Ketua GAMPI Bogor Raya, Pras Nugraha, menyampaikan bahwa pihaknya meminta penjelasan dan keterbukaan informasi dari kepolisian terkait informasi yang beredar di sejumlah media daring.

Informasi tersebut menyebut adanya nomor surat laporan LP/B/289/IV/2025/SPKT/POLRESTA BOGOR KOTA/POLDA yang dikaitkan dengan perubahan status perkara dari perdata menjadi pidana.

"Sesuai UU Nomor 14 Tahun 2008 tentang Keterbukaan Informasi Publik, seharusnya Kapolresta terang-terangan memberikan informasi kepada masyarakat. Kami mendesak agar segera dilakukan konferensi pers agar publik mengetahui fakta sebenarnya terkait dugaan kesalahan administrasi yang viral tersebut," ujar Pras Nugraha di Mapolresta Bogor Kota.

Menurut Pras, permohonan audiensi ini merupakan bagian dari peran kontrol sosial yang dijalankan oleh unsur mahasiswa dan pemuda.

Ia menyebutkan bahwa pihaknya akan terus memantau perkembangan penanganan kasus tersebut.

Ia juga menyinggung ketentuan mengenai tanggung jawab pimpinan dalam institusi kepolisian sebagaimana diatur dalam PP No. 2 Tahun 2003 tentang Peraturan Disiplin Anggota Polri serta Perkap No. 2 Tahun 2022 tentang Pengawasan Melekat.
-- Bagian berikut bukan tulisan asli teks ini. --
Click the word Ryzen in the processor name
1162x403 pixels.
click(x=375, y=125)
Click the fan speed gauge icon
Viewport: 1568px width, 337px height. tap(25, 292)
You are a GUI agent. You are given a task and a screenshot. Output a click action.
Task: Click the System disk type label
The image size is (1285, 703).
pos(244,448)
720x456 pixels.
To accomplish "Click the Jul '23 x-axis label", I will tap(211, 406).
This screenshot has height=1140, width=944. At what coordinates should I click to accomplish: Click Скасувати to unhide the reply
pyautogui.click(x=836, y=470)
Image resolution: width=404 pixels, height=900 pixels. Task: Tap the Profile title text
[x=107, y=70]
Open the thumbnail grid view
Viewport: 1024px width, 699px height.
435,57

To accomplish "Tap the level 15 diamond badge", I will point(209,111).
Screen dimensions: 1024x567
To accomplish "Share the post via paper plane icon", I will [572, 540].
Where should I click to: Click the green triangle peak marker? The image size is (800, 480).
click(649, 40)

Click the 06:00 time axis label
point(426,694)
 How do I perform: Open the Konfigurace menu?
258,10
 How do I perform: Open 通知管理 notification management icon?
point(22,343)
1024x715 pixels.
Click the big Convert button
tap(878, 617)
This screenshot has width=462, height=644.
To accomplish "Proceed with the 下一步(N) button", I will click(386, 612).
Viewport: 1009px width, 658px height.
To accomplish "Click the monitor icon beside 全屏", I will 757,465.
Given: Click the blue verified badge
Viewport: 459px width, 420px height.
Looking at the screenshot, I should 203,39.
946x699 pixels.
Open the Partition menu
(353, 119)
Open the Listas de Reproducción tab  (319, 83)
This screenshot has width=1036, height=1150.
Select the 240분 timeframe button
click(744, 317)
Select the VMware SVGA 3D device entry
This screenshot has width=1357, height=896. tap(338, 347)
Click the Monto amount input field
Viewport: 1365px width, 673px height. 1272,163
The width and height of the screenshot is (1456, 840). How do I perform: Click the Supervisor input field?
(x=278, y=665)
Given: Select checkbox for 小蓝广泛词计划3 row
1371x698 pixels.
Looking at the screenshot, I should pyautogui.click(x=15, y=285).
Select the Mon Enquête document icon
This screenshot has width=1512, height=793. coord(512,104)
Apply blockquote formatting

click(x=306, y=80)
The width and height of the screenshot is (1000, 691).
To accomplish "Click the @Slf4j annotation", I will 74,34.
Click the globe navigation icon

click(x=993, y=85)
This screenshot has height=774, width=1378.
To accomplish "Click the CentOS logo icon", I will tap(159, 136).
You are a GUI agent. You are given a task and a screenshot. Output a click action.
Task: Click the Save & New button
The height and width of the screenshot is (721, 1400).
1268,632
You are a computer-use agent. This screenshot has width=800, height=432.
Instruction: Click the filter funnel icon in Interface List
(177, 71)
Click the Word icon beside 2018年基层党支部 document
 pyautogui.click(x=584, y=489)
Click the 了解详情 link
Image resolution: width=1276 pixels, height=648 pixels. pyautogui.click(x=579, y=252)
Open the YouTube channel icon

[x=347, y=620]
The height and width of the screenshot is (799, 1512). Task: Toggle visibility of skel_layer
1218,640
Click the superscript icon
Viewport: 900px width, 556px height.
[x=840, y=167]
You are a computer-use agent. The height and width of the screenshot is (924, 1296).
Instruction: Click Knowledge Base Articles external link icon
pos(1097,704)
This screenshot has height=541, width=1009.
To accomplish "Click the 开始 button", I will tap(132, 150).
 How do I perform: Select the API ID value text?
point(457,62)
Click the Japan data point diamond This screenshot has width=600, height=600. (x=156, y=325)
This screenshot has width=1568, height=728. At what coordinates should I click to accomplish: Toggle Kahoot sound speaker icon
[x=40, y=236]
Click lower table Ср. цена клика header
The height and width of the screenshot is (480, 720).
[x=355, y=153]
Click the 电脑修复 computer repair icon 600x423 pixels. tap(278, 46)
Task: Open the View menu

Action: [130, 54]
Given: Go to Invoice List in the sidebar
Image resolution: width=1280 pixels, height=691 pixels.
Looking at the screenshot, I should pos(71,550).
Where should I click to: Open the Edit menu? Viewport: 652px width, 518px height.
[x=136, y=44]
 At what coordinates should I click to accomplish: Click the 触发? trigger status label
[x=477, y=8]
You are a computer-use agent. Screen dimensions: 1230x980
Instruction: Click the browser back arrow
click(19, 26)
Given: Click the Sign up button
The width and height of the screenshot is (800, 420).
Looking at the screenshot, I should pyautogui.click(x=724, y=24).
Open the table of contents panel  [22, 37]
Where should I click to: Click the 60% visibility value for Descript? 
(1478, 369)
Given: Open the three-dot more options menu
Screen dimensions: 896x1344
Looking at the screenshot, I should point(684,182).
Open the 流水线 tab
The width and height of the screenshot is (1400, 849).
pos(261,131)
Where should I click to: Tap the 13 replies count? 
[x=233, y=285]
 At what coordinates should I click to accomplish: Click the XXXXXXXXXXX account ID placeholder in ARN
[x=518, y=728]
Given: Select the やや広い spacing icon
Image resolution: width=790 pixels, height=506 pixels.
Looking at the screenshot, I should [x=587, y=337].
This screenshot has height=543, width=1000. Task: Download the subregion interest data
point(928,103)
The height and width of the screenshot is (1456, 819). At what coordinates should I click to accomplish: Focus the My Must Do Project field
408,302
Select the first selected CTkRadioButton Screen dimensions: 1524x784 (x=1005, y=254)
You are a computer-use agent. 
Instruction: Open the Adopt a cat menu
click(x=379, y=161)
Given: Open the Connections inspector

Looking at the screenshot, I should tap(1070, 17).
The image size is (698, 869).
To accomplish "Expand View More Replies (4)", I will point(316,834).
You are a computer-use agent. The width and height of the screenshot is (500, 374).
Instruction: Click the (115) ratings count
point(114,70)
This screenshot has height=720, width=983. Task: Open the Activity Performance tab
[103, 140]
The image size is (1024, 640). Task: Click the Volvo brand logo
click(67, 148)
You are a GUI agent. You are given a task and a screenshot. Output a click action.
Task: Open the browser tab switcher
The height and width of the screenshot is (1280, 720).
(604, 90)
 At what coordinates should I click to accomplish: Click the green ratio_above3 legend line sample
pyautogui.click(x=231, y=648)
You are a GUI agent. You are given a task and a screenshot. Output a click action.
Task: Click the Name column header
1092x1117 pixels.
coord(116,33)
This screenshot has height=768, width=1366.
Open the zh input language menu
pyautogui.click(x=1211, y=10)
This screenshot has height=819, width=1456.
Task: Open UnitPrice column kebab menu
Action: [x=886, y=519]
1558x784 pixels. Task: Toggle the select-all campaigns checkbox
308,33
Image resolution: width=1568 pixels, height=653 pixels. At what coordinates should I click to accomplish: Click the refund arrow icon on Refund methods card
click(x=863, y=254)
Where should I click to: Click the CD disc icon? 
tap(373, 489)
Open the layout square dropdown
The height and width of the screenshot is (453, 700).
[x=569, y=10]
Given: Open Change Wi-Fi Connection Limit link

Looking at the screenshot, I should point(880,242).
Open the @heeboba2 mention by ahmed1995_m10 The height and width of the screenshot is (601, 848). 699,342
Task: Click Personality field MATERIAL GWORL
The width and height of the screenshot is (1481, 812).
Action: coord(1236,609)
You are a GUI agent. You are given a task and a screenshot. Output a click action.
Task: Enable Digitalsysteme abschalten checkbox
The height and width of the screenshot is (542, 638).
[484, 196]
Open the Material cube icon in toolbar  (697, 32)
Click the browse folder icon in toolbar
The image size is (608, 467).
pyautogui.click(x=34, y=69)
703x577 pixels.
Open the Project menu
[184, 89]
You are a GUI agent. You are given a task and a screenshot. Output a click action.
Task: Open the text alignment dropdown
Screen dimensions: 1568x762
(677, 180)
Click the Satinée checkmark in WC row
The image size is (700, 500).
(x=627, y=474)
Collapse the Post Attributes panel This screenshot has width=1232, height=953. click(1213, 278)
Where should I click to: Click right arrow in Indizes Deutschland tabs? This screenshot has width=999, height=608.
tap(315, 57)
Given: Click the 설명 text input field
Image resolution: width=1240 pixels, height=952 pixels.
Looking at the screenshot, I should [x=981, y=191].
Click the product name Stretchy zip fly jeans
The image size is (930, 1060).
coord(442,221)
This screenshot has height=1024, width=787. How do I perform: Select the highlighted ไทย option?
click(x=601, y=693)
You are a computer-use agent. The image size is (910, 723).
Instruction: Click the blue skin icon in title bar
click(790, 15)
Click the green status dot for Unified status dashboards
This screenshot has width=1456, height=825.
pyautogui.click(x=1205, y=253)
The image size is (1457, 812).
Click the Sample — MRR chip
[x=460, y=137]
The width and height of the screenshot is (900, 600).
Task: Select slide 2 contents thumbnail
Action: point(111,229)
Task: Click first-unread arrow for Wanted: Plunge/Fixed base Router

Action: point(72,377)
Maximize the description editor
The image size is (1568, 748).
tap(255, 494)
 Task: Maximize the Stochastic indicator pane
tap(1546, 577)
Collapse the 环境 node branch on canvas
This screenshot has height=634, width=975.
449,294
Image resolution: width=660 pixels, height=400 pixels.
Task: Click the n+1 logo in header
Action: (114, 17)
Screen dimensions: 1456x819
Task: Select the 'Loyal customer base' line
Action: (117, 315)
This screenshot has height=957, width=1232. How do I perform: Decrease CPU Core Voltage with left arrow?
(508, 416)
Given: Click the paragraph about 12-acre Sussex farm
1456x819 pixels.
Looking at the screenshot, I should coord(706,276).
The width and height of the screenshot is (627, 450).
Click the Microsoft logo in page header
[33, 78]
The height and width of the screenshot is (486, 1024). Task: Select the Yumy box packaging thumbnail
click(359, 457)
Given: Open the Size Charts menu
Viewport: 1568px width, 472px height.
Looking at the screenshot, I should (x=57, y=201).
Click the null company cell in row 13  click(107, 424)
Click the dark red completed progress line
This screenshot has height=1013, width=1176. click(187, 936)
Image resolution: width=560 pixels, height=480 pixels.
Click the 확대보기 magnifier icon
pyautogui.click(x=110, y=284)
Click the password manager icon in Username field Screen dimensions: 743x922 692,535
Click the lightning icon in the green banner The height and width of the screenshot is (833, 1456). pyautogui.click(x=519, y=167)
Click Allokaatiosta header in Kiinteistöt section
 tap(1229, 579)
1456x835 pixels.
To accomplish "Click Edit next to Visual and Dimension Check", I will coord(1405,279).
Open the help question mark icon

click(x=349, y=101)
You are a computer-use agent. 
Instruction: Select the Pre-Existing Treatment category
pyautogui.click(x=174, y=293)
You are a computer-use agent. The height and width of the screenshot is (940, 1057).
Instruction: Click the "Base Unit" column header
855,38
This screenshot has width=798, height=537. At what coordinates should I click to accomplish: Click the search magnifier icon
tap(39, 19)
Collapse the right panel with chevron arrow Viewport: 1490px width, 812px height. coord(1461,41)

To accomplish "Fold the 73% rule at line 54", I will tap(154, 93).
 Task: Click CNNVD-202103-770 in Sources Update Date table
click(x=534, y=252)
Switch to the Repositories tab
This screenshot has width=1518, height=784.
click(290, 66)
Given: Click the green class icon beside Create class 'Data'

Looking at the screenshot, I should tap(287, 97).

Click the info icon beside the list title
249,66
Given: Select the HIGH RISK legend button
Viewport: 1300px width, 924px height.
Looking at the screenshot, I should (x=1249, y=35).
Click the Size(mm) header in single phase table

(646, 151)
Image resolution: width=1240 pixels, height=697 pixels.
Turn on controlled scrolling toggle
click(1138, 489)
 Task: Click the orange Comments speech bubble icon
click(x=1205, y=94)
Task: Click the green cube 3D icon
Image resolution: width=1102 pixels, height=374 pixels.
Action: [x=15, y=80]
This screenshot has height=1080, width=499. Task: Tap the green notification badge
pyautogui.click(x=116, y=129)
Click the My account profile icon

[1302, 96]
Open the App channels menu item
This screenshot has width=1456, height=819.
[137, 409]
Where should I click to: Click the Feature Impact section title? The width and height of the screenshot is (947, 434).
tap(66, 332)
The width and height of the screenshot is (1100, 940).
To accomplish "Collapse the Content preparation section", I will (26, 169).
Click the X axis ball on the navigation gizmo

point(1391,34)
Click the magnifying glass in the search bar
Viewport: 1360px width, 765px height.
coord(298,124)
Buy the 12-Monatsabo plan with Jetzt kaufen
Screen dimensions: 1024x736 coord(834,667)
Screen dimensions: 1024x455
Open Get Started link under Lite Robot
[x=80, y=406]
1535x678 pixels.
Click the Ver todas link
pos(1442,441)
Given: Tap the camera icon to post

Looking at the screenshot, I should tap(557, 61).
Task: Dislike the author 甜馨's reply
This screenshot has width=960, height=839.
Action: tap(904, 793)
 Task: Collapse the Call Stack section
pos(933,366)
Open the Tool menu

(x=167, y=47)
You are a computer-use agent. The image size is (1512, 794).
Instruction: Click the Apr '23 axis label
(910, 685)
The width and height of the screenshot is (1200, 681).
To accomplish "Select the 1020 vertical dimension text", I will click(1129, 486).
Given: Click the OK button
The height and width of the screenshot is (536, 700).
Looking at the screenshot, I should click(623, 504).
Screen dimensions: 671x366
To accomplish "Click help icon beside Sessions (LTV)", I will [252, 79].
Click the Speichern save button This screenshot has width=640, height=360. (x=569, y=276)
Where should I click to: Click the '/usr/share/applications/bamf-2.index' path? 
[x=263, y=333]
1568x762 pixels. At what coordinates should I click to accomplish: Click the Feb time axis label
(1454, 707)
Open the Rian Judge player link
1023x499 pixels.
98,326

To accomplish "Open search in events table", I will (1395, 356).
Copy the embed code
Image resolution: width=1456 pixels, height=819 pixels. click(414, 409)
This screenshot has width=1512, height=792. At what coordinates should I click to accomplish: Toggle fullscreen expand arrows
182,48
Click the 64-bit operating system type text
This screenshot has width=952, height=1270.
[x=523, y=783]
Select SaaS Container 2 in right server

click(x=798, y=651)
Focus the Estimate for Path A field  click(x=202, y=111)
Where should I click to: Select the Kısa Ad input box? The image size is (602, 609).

"Jika ada kelalaian dalam pengawasan yang menyebabkan kesalahan fatal pada bawahan, ada sanksi disiplin yang membayangi, termasuk penundaan kenaikan pangkat atau promosi. Kami tidak ingin kredibilitas institusi Polri menurun akibat penanganan kasus yang tidak profesional," katanya.